Eski Saadet Partisi Genel Başkanı Mustafa Kamalak, "15 Temmuz darbe girişimi ve devamı niteliğindeki eylemlerin bastırılması" için hareket eden sivillere KHK ile getirilen yargı zırhını eleştirerek, "Hukukun olmadığı yerde kaos olur" dedi. Kamalak, söz konusu KHK'nın "milleti birbirine düşüreceğini" ön görüsünde bulundu..
Tartışma konusu olan KHK'yı Milli Gazete'ye değerlendiren Saadet Partisi Yüksek İstişare Kurulu Üyesi ve Anayasa Profesörü Mustafa Kamalak, "Sorumlu tutulamaz hükmü hukuk devletinin kuralları ile bağdaştırılamaz. Çıkacak birileri ‘teröristi öldürdüm’ der. Olmaz böyle bir şey” ifadesini kullandı.
Kamalak, “Böyle bir düzenleme küresel emperyalizmin de işine yarar. Çünkü bu tür uygulamalar Türkiye’yi hızlı bir biçimde hukuk devletinin dışına çıkarır. Hukukun olmadığı yerde kaos olur. Millet birbirine düşer. Bu ülkemiz açısından kabul edilemez bir durumdur” diye konuştu.

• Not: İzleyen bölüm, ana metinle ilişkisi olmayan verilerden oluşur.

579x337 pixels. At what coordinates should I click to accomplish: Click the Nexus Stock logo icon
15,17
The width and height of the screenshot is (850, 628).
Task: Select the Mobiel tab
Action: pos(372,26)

"KHK'ları inceleyemeyeceğini" söyleyen Anayasa Mahkemesi’ne (AYM) de bir göndermede bulunan Kamalak, şöyle konuştu:
“Kanaatimce Anayasa Mahkemesi bu KHK’ları ‘anayasanın hukuk devleti ilkesi’ bakımından denetleyebilmeliydi ama yazık ki AYM denetim hakkından kendi iradesiyle vazgeçmiş gözüküyor."
696 sayılı KHK ile "darbe teşebbüsü ve terör eylemleri ile bunların devamı niteliğindeki eylemlerin bastırılması kapsamında hareket edenlere, resmi bir sıfat taşıyıp taşımadıklarına bakılmaksızın cezai sorumsuzluk" getirildi.
696 sayılı KHK ile olağanüstü hal uygulamalarının uygulanmasına ilişkin 8 Kasım 2016'da çıkarılan yasanın 37. maddesine ek yapıldı.
Bu maddeye bir fıkra ekleyerek şöyle denildi:
"Resmi bir sıfat taşıyıp taşımadıklarına veya resmi bir görevi yerine getirip getirmediklerine bakılmaksızın 15/7/2016 tarihinde gerçekleştirilen darbe teşebbüsü ve terör eylemleri ile bunların devamı niteliğindeki eylemlerin bastırılması kapsamında hareket eden kişiler hakkında da birinci fıkra hükümleri uygulanır."
Daha önceki düzenleme şöyleydi:
"15 Temmuz 2016 tarihinde gerçekleştirilen darbe teşebbüsü ve terör eylemleri ile bunların devamı niteliğindeki eylemlerin bastırılması kapsamında karar alan, karar veya tedbirleri icra eden, her türlü adli ve idari önlemler kapsamında görev alan kişiler ile olağanüstü hal süresince yayımlanan kanun hükmünde kararnameler kapsamında karar alan ve görevleri yerine getiren kişilerin bu karar, görev ve fiilleri nedeniyle hukuki, idari, mali ve cezai sorumluluğu doğmaz."